■ DATASET EXCERPTS ■

☆ ☆ ☆ ☆ ☆

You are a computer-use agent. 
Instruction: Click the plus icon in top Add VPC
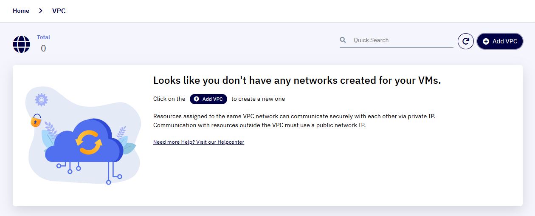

☆ ☆ ☆ ☆ ☆

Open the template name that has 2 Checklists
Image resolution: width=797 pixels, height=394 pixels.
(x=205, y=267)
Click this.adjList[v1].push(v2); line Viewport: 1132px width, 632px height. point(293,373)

☆ ☆ ☆ ☆ ☆

■ TASK STATEMENT ■
Where the listing above reaches the line that contains "You are a computer-use agent.", start retyping, and finish with the line that contains "Instruction: Click the"; reproduce those lines exactly and no others.

■ TASK OUTPUT ■
You are a computer-use agent. 
Instruction: Click the plus icon in top Add VPC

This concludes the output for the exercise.